▶ **Objectives**:
(a) Please write out the passage on seamen's losses word for word, from "The risk of" up to and including "up the ship.".
(b) Answer these questions from the passage on seamen's losses:
(i) If seamen who quarrel with the Natives on shore are not killed on the spot, what frequently happens to them?
(ii) Whose disposition and attention does restraint on ship-board largely depend on?
(iii) What sometimes brings Whites and Blacks to one common ruin in a single moment?
### Given text ###
The article of Women, likewise, contributes largely to the loss of our
Seamen. When they are on shore, they often, from their known,
thoughtless imprudence, involve themselves, on this account, in quarrels
with the Natives, and, if not killed upon the spot, are frequently
poisoned. On ship-board, they may be restrained, and in some ships they
are; but such restraint is far from being general. It depends much upon
the disposition, and attention, of the Captain. When I was in the trade,
I knew several commanders of African ships, who were prudent,
respectable men, and who maintained a proper discipline and regularity
in their vessels; but there were too many of a different character. In
some ships, perhaps in the most, the license allowed, in this
particular, was almost unlimited. Moral turpitude was seldom considered,
but they who took care to do the ship’s business, might, in other
respects, do what they pleased. These excesses, if they do not induce
fevers, at least, render the constitution less able to support them; and
lewdness, too frequently, terminates in death.

The risk of insurrections is to be added. These, I believe, are always
meditated; for the Men Slaves are not, easily, reconciled to their
confinement, and treatment; and if attempted, they are seldom suppressed
without considerable loss; and sometimes they succeed, to the
destruction of a whole ship’s company at once. Seldom a year passes, but
we hear of one or more such catastrophes: and we likewise hear,
sometimes, of Whites and Blacks involved, in one moment, in one common
ruin, by the gunpowder taking fire, and blowing up the ship.
### Collected data ###
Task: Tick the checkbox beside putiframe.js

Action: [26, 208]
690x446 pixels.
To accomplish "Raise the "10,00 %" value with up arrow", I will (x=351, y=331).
###
▶ **List of solutions**:
(a)
The risk of insurrections is to be added. These, I believe, are always
meditated; for the Men Slaves are not, easily, reconciled to their
confinement, and treatment; and if attempted, they are seldom suppressed
without considerable loss; and sometimes they succeed, to the
destruction of a whole ship’s company at once. Seldom a year passes, but
we hear of one or more such catastrophes: and we likewise hear,
sometimes, of Whites and Blacks involved, in one moment, in one common
ruin, by the gunpowder taking fire, and blowing up the ship.

(b)
(i) They are frequently poisoned.
(ii) The Captain's.
(iii) The gunpowder taking fire and blowing up the ship.